How these trends will impact human workforces is a key but unresolved question. The spread of AI-based applications and tools such as LLMs will not necessarily replace human workers; it may simply
shift them to tasks that complement the functions of the AI. This may decrease opportunities for human beings to distinguish themselves or excel in workplace settings. Their future tasks may involve supervising or maintaining LLMs that produce the sorts of outputs (for example, text or recommendations) that skilled human beings were previously producing and for which they were receiving credit. Consequently, work in a world relying on LLMs might often involve ‘achievement gaps’ for human beings: good, useful outcomes will be produced, but many of them will not be achievements for which human workers and professionals can claim credit.

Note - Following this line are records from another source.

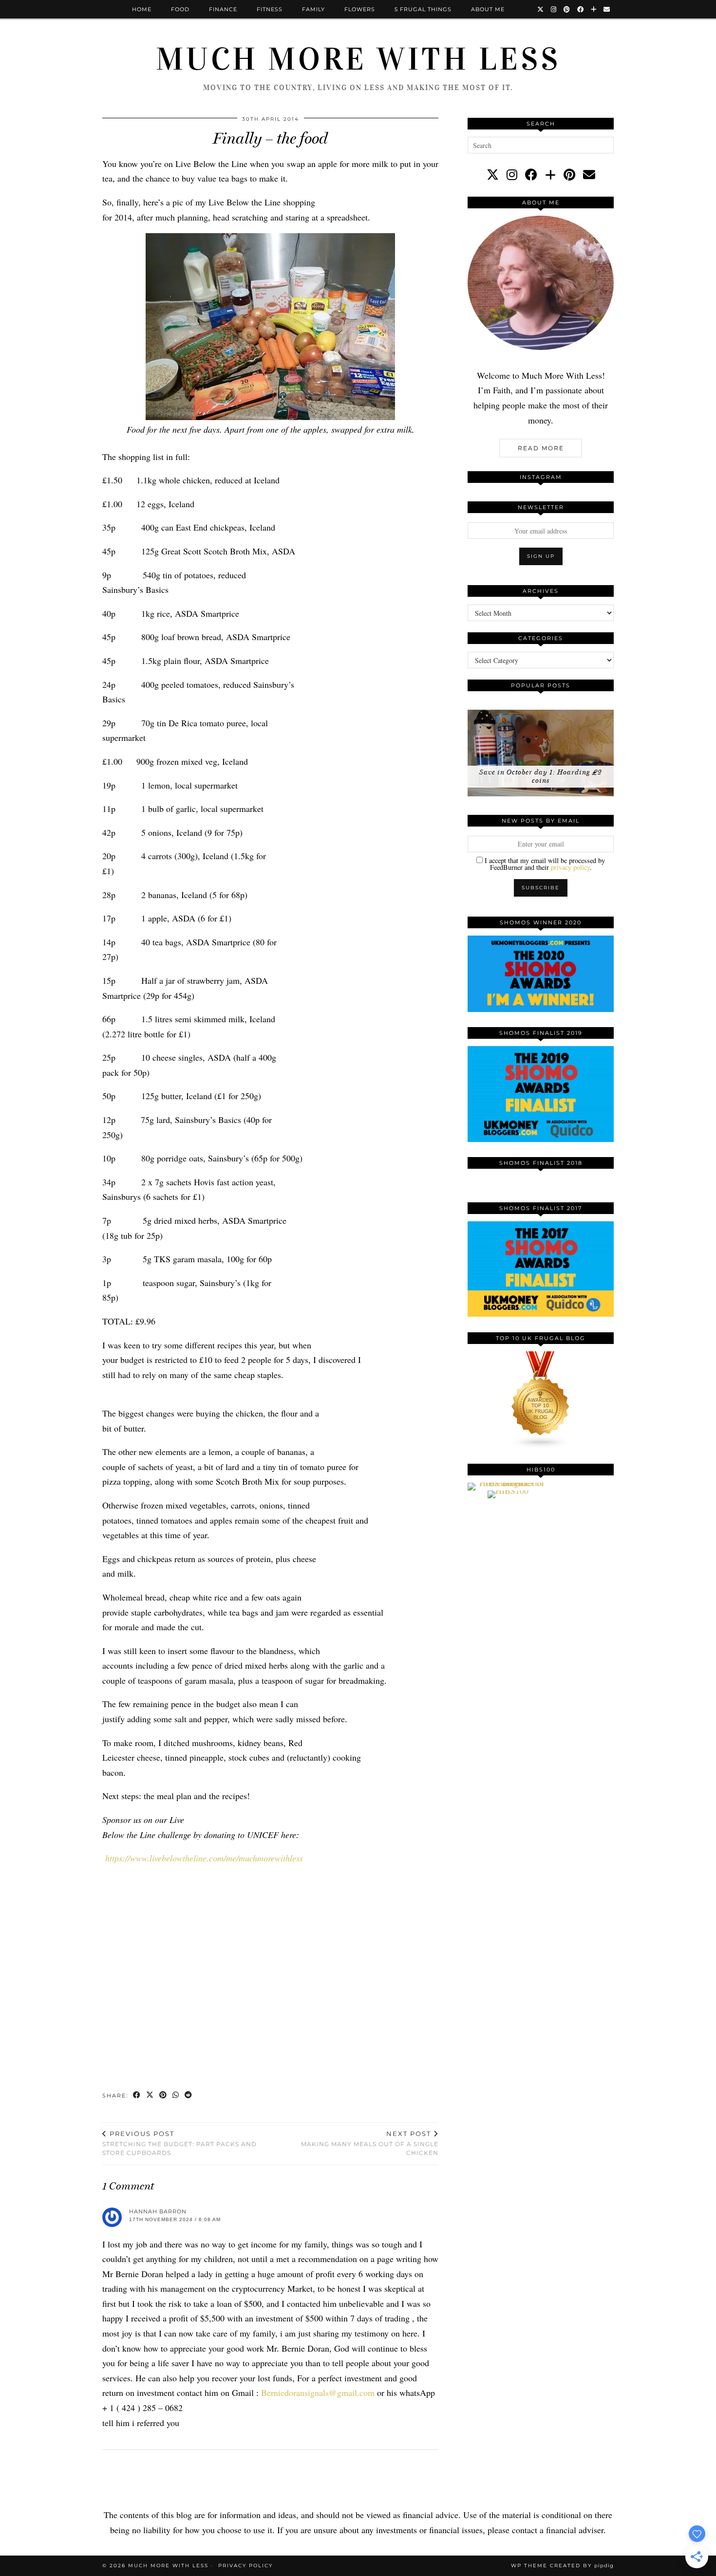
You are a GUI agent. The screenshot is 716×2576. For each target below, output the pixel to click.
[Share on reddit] (188, 2095)
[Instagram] (554, 9)
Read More (541, 448)
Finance (223, 9)
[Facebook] (580, 9)
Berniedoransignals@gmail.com (318, 2392)
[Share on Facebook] (137, 2095)
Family (313, 9)
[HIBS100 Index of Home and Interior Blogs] (508, 1483)
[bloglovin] (550, 174)
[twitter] (493, 174)
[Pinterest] (567, 9)
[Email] (606, 9)
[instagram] (512, 174)
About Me (488, 9)
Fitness (270, 9)
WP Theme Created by (562, 2565)
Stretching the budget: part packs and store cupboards (179, 2143)
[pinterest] (569, 174)
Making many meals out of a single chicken (369, 2143)
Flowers (359, 9)
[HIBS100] (508, 1490)
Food (180, 9)
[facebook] (531, 174)
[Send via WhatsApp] (176, 2095)
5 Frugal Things (423, 9)
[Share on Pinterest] (163, 2095)
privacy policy (570, 867)
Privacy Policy (245, 2565)
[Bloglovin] (594, 9)
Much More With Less (358, 59)
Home (141, 9)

This may result in an odd state of affairs. If responsibility for positive and negative outcomes produced by LLMs is asymmetrical as we have suggested, humans may be justifiably held responsible for negative outcomes created, or allowed to happen, when they or their organizations make use of LLMs. At the same time, they may deserve less credit for AI-generated positive outcomes, as they may not be displaying the skills and talents needed to produce text, exerting judgment to make a recommendation, or generating other creative outputs.